TASK REQUIREMENTS >> All lines of the records below that contain the word "column" must be listed.

DATA RECORDS >>

+---+

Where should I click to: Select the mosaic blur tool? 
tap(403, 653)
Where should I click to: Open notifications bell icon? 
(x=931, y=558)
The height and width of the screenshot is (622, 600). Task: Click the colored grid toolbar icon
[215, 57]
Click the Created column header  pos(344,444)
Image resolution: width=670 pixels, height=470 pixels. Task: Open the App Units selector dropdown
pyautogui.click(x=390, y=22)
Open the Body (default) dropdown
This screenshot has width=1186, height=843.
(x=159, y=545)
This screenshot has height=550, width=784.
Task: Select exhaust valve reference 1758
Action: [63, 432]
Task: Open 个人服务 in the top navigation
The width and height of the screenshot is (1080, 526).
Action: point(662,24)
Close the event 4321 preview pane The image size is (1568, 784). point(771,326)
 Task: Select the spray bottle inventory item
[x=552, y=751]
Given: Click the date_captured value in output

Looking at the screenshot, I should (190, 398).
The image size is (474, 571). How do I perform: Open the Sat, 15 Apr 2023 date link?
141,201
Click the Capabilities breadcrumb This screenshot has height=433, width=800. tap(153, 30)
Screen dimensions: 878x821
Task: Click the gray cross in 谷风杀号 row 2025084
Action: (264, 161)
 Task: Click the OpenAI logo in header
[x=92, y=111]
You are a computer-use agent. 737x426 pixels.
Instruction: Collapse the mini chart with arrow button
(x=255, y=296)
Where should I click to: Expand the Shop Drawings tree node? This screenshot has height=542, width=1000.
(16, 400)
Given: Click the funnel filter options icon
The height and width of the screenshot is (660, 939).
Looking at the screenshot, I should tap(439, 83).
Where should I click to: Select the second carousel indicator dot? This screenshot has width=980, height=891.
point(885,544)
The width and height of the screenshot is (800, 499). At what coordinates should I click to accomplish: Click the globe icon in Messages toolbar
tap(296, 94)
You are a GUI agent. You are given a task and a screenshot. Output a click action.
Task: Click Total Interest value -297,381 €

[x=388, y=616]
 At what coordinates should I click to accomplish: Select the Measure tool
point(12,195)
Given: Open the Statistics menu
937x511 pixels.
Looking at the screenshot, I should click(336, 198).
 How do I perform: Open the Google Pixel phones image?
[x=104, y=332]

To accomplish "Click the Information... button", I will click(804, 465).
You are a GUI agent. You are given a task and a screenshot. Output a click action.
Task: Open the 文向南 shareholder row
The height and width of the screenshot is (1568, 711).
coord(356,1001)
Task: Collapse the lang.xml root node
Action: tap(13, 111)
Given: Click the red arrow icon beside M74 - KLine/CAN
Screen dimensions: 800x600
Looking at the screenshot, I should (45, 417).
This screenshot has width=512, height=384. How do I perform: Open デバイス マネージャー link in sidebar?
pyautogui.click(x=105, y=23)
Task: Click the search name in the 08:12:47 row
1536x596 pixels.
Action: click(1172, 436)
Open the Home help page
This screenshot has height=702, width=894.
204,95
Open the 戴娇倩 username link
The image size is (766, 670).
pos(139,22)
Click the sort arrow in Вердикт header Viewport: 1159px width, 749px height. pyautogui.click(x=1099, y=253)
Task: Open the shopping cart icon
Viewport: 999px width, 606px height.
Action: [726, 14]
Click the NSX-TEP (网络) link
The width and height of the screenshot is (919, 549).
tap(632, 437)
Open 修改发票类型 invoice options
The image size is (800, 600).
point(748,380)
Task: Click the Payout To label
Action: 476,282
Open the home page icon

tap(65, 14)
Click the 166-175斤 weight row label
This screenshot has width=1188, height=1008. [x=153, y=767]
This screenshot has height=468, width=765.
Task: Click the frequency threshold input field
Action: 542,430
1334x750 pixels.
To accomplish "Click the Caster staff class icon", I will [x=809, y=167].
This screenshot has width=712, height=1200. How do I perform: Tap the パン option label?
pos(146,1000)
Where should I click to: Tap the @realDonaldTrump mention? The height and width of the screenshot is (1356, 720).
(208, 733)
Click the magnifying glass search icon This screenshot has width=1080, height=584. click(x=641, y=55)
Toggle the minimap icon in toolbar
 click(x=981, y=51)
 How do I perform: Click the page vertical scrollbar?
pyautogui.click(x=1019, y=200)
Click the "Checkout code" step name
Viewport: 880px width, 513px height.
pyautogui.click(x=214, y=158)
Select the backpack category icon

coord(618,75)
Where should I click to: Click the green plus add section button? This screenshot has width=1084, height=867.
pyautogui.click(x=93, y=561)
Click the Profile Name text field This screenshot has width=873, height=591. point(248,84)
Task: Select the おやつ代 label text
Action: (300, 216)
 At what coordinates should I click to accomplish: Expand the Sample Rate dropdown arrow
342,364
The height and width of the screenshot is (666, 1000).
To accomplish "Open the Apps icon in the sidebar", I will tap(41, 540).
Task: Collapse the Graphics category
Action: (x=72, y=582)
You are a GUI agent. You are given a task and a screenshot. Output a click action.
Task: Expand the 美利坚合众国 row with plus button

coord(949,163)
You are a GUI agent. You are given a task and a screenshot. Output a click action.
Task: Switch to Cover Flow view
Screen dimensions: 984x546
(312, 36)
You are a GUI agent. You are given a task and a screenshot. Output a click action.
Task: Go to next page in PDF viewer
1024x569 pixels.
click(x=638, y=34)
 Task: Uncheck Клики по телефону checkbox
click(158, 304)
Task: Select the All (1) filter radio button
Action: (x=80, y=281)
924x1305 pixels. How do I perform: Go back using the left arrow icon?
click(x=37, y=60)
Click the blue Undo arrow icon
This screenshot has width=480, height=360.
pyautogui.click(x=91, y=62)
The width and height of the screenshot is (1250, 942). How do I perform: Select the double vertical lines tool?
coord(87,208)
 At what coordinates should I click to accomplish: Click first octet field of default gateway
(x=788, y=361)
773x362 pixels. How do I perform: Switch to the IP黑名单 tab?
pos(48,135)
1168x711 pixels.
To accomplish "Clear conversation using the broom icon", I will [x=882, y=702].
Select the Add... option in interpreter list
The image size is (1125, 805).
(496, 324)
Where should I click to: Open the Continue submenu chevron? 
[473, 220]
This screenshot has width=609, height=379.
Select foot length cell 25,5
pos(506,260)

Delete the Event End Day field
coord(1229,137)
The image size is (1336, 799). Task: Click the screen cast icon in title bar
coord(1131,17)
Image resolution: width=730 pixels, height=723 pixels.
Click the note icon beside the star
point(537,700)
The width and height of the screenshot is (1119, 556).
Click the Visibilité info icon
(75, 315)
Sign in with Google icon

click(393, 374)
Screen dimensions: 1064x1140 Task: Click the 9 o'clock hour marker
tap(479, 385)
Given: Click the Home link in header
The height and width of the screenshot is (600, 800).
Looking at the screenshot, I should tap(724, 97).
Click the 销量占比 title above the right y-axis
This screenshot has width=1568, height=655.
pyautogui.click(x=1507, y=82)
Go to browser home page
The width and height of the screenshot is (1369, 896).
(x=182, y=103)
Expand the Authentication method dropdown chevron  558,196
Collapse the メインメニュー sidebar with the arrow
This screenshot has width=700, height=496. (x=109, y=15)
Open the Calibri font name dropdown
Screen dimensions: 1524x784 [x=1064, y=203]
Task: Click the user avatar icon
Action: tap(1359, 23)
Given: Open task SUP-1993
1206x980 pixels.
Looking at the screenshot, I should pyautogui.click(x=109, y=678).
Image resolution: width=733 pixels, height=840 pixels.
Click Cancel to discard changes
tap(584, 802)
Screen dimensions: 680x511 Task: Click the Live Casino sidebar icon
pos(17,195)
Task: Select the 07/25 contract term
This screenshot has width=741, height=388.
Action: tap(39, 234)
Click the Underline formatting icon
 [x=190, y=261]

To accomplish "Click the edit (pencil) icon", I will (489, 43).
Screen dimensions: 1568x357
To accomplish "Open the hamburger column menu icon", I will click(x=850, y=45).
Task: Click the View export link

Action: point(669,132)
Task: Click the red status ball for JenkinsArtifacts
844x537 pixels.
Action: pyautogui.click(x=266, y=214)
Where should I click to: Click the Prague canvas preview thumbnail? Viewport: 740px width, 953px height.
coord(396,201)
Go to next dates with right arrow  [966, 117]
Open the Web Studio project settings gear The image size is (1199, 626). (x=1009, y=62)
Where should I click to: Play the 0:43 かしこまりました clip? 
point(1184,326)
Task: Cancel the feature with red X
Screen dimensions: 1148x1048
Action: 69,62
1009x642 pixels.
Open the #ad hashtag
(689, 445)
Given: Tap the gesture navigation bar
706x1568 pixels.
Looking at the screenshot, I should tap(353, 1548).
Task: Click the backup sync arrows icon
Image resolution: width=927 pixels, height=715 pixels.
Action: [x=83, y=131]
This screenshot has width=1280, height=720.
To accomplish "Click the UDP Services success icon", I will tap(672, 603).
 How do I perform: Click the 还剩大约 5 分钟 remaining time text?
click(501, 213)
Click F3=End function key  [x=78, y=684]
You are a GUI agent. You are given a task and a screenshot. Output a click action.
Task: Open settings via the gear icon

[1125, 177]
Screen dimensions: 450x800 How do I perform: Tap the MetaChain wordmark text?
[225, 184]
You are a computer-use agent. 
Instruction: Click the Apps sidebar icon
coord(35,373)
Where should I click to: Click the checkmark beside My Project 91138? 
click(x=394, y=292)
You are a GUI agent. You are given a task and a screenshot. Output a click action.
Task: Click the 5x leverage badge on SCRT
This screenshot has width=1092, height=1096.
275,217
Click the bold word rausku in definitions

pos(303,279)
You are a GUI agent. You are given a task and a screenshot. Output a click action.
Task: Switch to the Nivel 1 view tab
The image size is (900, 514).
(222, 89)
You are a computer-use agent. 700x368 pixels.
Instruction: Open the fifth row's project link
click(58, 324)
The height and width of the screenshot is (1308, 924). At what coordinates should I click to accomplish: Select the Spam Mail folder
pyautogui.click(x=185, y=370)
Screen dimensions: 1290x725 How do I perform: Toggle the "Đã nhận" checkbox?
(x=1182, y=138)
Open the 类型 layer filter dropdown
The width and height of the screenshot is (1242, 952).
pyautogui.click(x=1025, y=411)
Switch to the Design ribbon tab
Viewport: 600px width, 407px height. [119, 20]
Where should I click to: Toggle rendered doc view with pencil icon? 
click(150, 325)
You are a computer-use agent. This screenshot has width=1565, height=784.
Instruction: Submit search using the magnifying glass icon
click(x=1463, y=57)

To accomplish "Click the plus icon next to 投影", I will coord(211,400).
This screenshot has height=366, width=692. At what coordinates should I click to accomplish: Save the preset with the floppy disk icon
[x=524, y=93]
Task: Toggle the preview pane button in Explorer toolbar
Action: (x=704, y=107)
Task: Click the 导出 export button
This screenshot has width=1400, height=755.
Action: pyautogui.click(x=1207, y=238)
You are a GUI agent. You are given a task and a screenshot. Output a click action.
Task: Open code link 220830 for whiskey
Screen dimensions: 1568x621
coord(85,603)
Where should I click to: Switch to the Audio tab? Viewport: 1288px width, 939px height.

+---+

SOLUTION TO THE EXERCISE >>
Click the Created column header  pos(344,444)
To accomplish "Open the hamburger column menu icon", I will click(x=850, y=45).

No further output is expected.